As such, the Consumer was required to establish, on the balance of probabilities, that his evidence was sufficient to support the claim that the vehicle was not of acceptable quality, in breach of the statutory guarantee.
In addition to his oral evidece, the Consumer relied on:
- An Affidavit annexing evidence of inspections carried out by Kia dealerships seeking to diagnose the defects.
- Submissions and USB videos of the Stinger’s faults.
- Letters from two independent repairers.
- Service Records.
Kia relied on:
- Oral evidence from Kia’s Customer Relations Manager.
- A written response setting out Kia’s position.
Legal Test and Tribunal Determination
To obtain a refund, the Consumer had to establish the following:
- 1. That the vehicle acquired was not fit for all the purposes for which goods of that kind are commonly supplied, acceptable in appearance and finish, free from defects, safe or durable.
- The Tribunal was satisfied from the Consumer’s evidence that the vehicle was not fit for all the purposes for which a vehicle is commonly supplied, not free from defects and not safe.
The Tribunal was satisfied that the brake issue was recurrent, and it adversely impacted the vehicle’s safety.
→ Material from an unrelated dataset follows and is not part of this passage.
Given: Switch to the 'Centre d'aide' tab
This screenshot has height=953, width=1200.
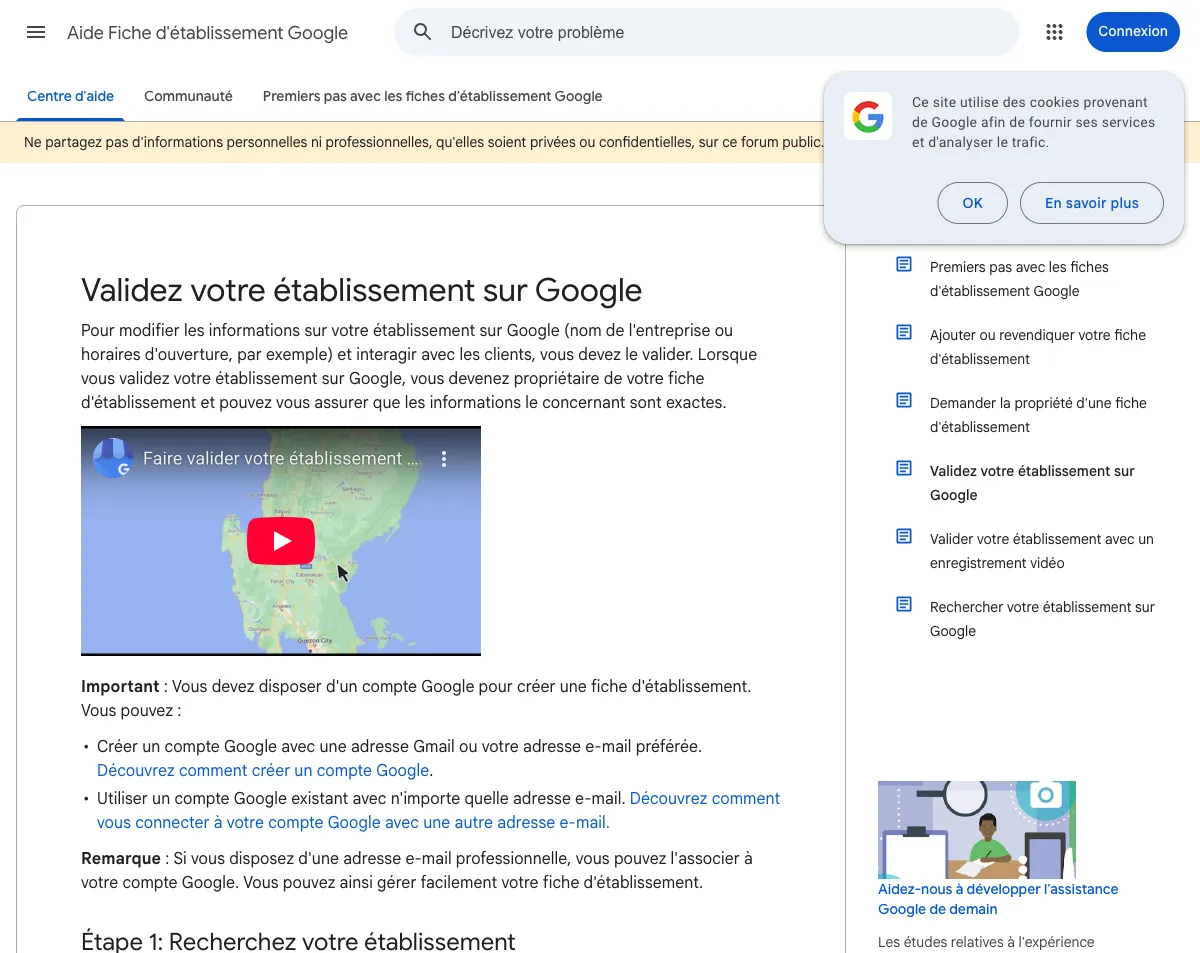Looking at the screenshot, I should (x=70, y=96).
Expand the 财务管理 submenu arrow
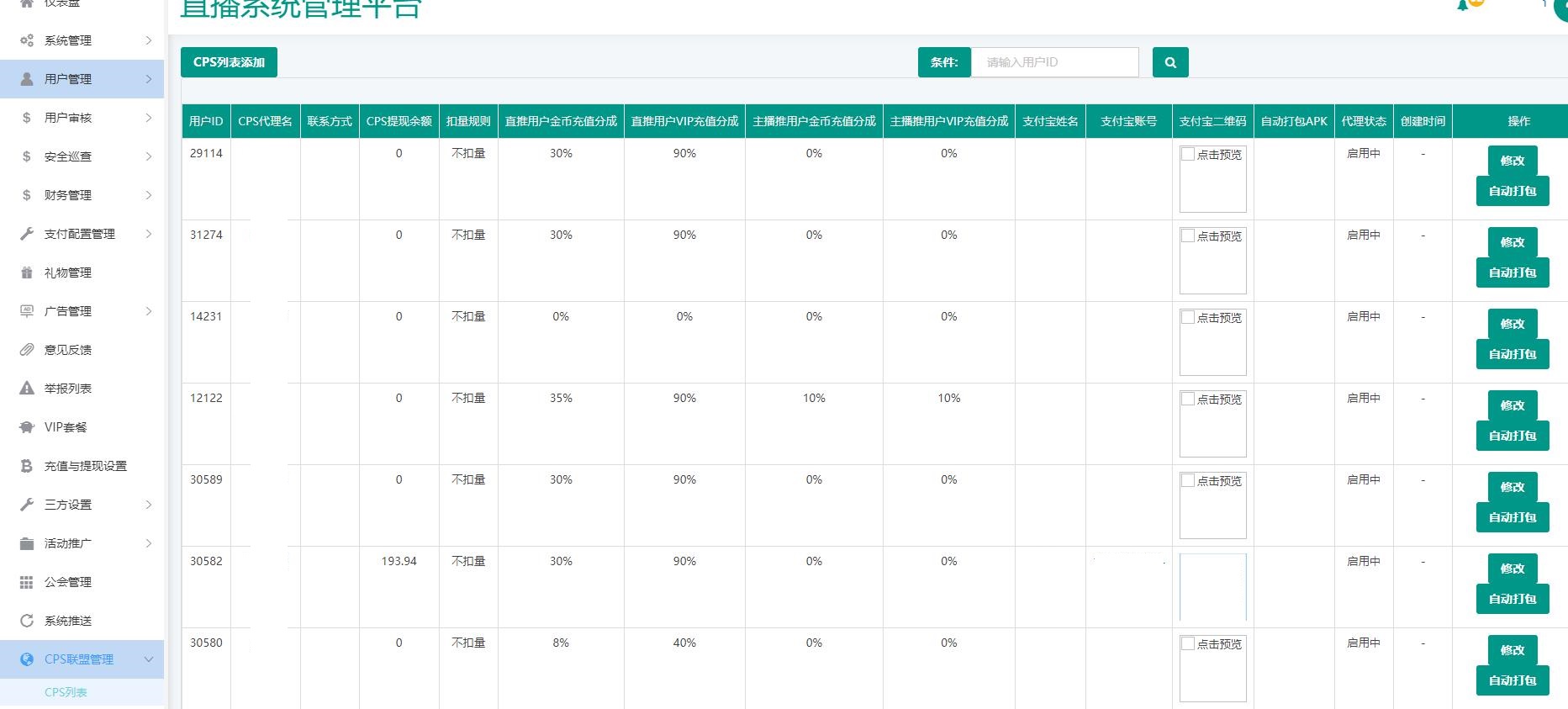This screenshot has height=709, width=1568. 149,195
The Tribunal concluded that Kia failed to comply with its guarantee as to acceptable quality.
- 2. The vehicle would not have been acquired by a reasonable consumer fully acquainted with the nature and extent of the failure.
- The Tribunal was satisfied from the evidence that it was not unreasonable for the Consumer to expect that a premium-priced performance vehicle would be at best, free from defects, and at worst, that any defects which occurred would be remedied. The Tribunal was satisfied that Kia’s failure to comply with the guarantee as to acceptable quality was a major failure.
- 3. That the vehicle was rejected by the Consumer in the period within which it would be reasonable to expect the failure to comply with a guarantee to become apparent.
- The Tribunal was satisfied with evidence (email correspondence) of the Consumer’s rejection of the Stinger in August and October 2020. The Tribunal concluded that the Consumer demonstrated a willingness to allow a reasonable time for Kia to remedy the defects and that the rejection period had not expired when the Consumer rejected the vehicle.
The Tribunal ordered Kia to refund the invoiced purchase price to the Consumer (excluding registration and third-party insurance costs, of which the Tribunal said the Consumer had enjoyed the benefit).
The Tribunal did not make any orders regarding finance charges claimed by the Consumer on the basis that they were not a matter for Kia.
The Tribunal did not make any orders with respect to the application filing fee on the basis that it was a cost incidental to the Consumer’s claim and no special circumstances warranted a costs order.
Key Takeaways for Dealers
- A Consumer can pursue the distributor directly without involving the Dealer. In some circumstances, this should be encouraged if the distributor is acting unreasonably.
- There is no monetary limit on a Tribunal’s jurisdiction to make orders for matters involving the supply of a new motor vehicle that is used substantially for private purposes. For example, a vehicle purchased for $200,000 could still be prosecuted via an NCAT claim rather than more expensive Court litigation.
- Lack of expert evidence does not defeat a Consumer’s claim.